Work task:
Give each line of the records again exactly and omit every picture.

The records:
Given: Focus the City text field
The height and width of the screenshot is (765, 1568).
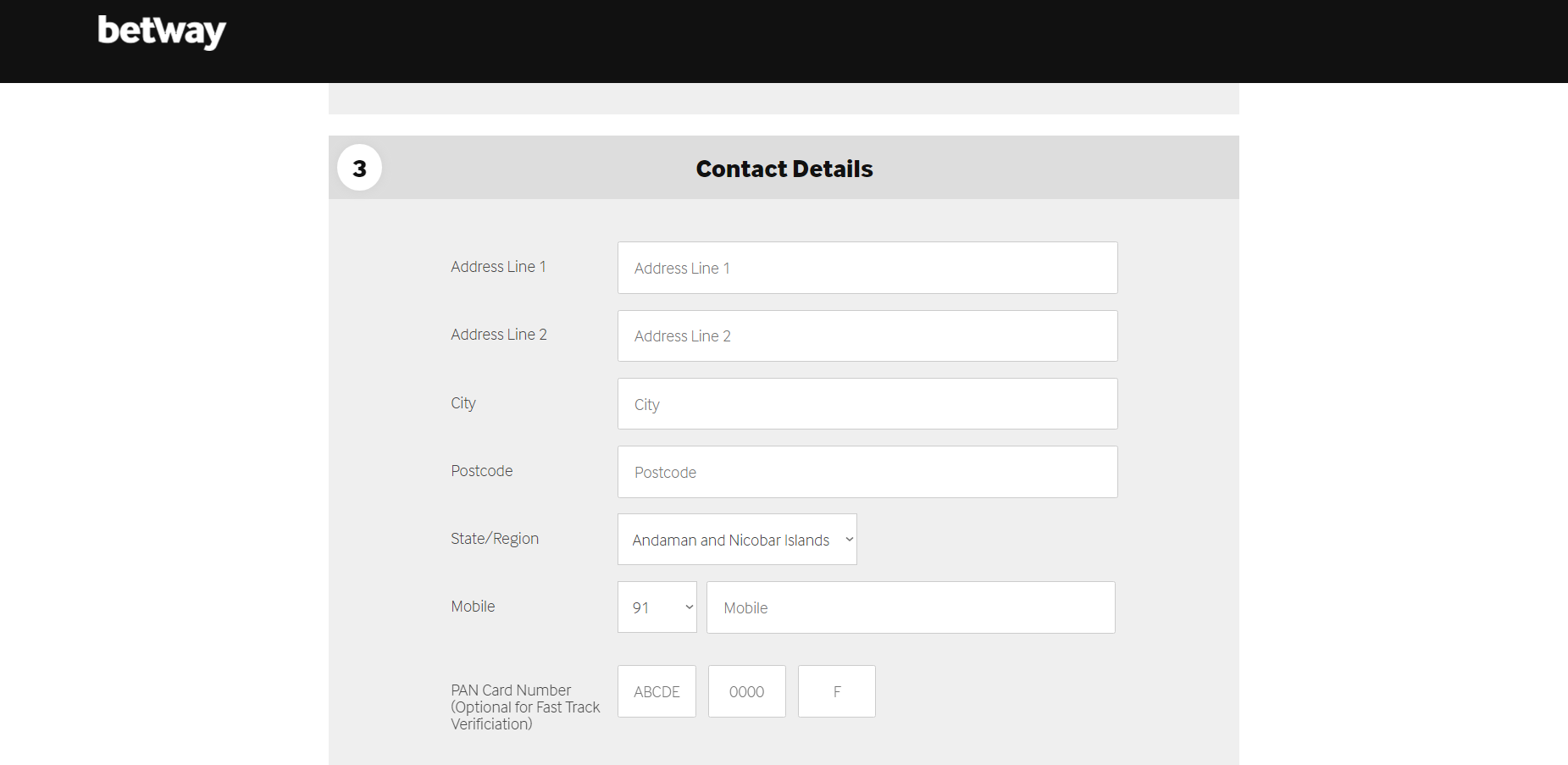Looking at the screenshot, I should click(867, 403).
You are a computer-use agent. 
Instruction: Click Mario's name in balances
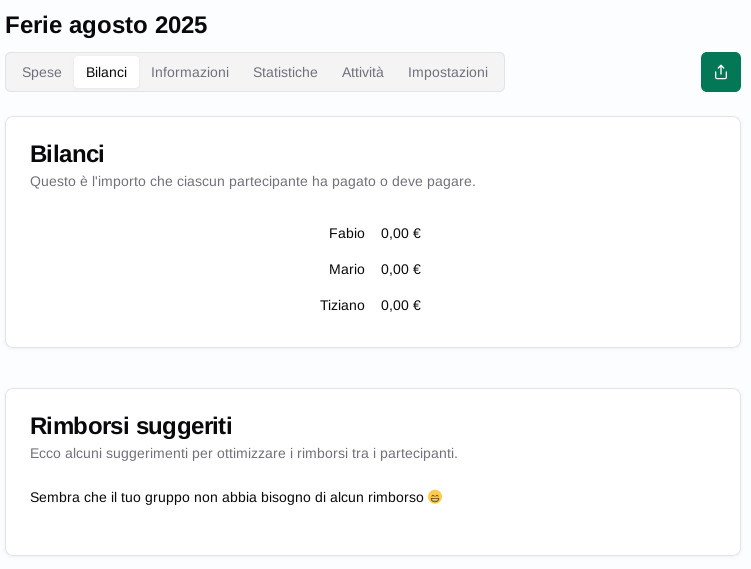tap(346, 269)
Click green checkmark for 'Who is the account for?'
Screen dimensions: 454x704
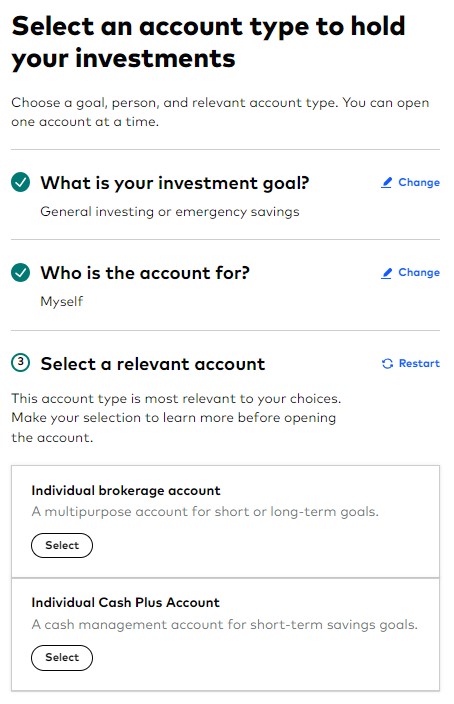click(x=20, y=273)
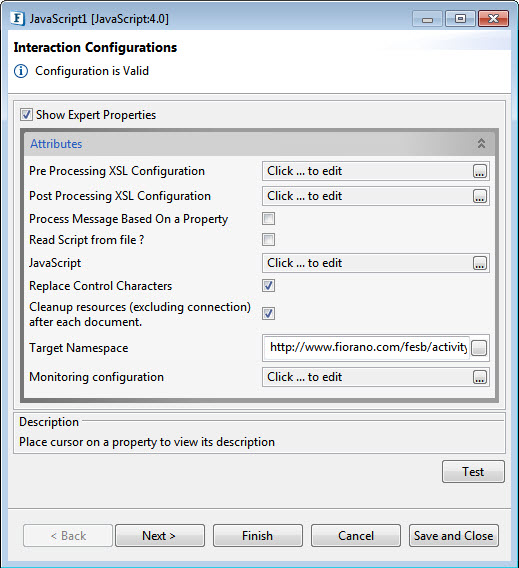Open Pre Processing XSL Configuration ellipsis editor
Viewport: 519px width, 568px height.
480,171
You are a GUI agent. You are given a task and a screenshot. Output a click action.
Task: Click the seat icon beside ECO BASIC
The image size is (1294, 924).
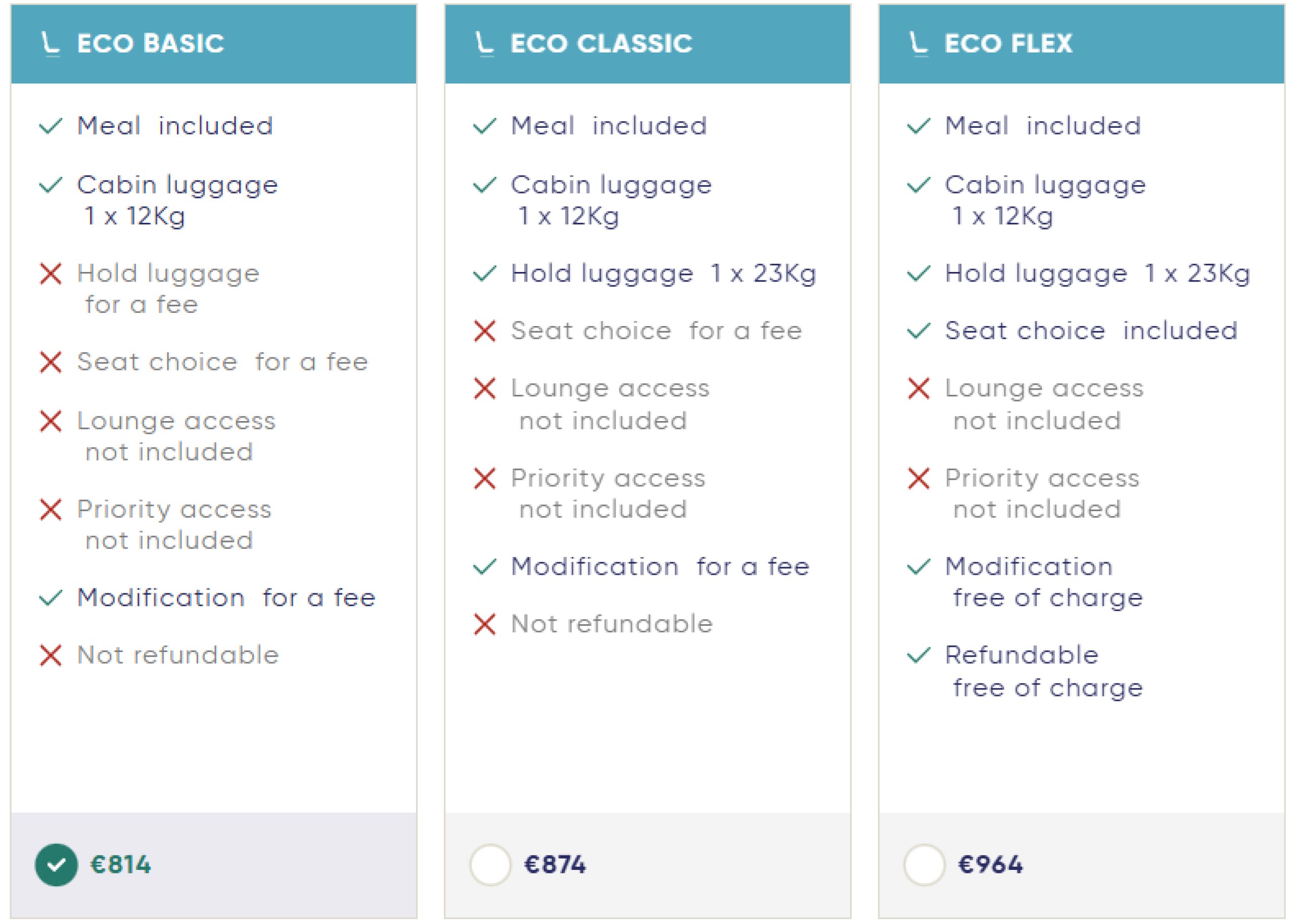pos(51,44)
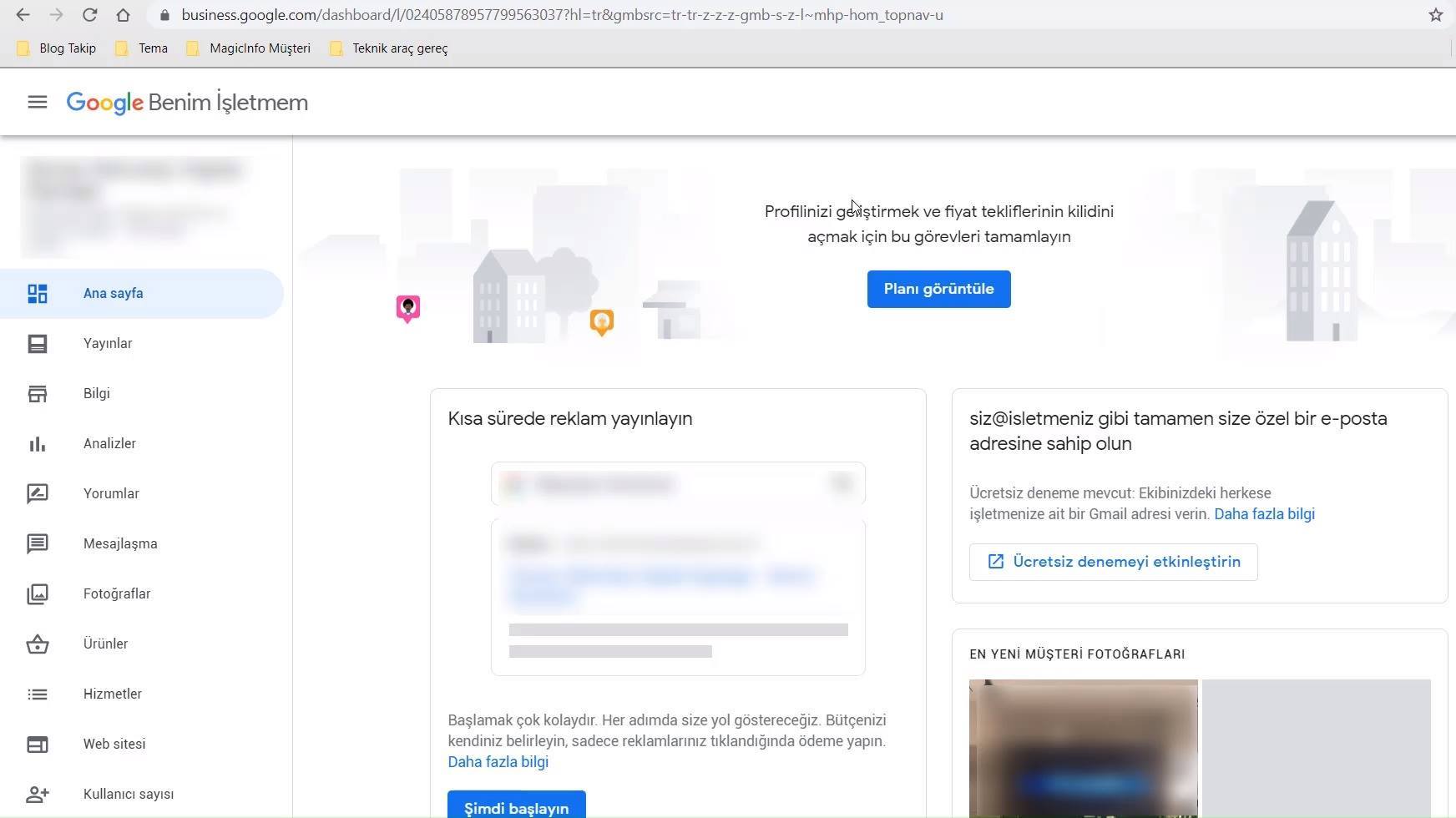Follow Daha fazla bilgi link under Gmail offer

1264,514
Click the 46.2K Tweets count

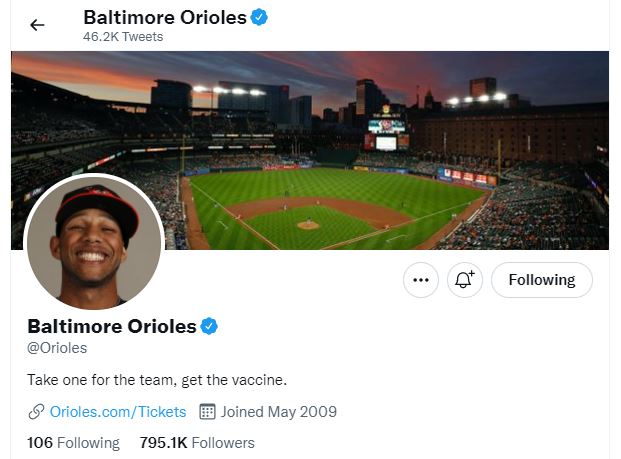click(123, 37)
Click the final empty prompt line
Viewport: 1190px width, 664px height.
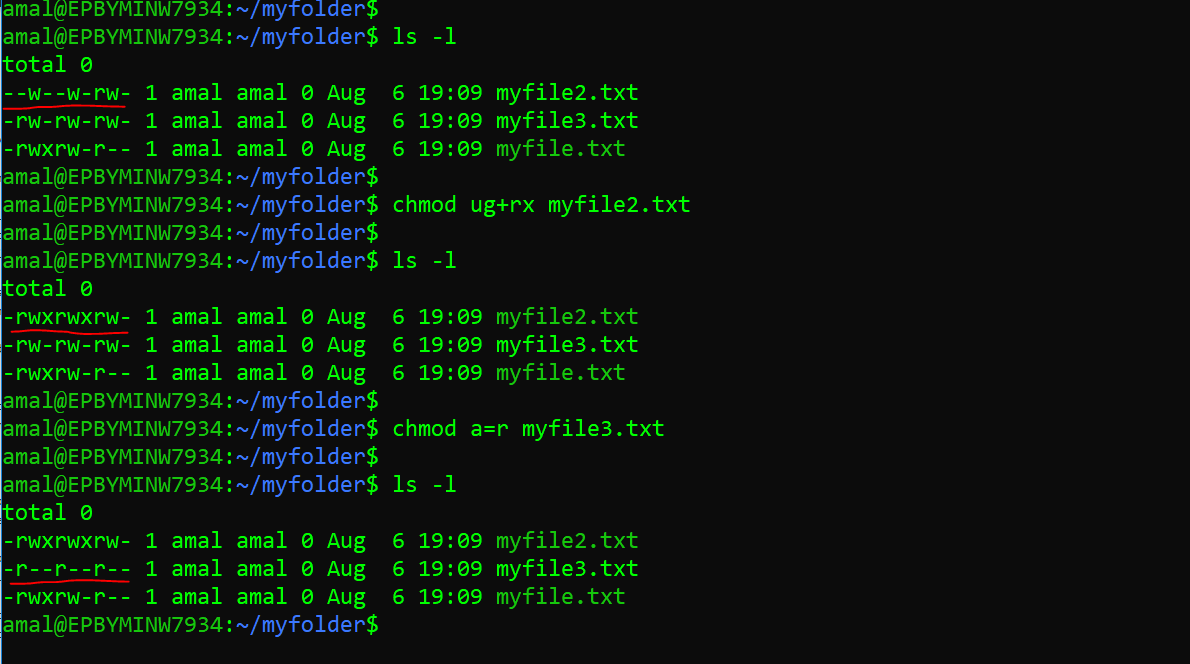click(190, 625)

Answer area:
Given: Focus the City text field
The height and width of the screenshot is (765, 1568).
Looking at the screenshot, I should click(867, 403).
You are a computer-use agent. 
Instruction: Click Mario's name in balances
tap(346, 269)
Click green checkmark for 'Who is the account for?'
Screen dimensions: 454x704
click(x=20, y=273)
Open Pre Processing XSL Configuration ellipsis editor
Viewport: 519px width, 568px height.
480,171
You are a GUI agent. You are given a task and a screenshot. Output a click action.
Task: Click the seat icon beside ECO BASIC
The image size is (1294, 924).
pos(51,44)
Follow Daha fazla bilgi link under Gmail offer

1264,514
Click the 46.2K Tweets count

click(123, 37)
Click the final empty prompt line
Viewport: 1190px width, 664px height.
click(190, 625)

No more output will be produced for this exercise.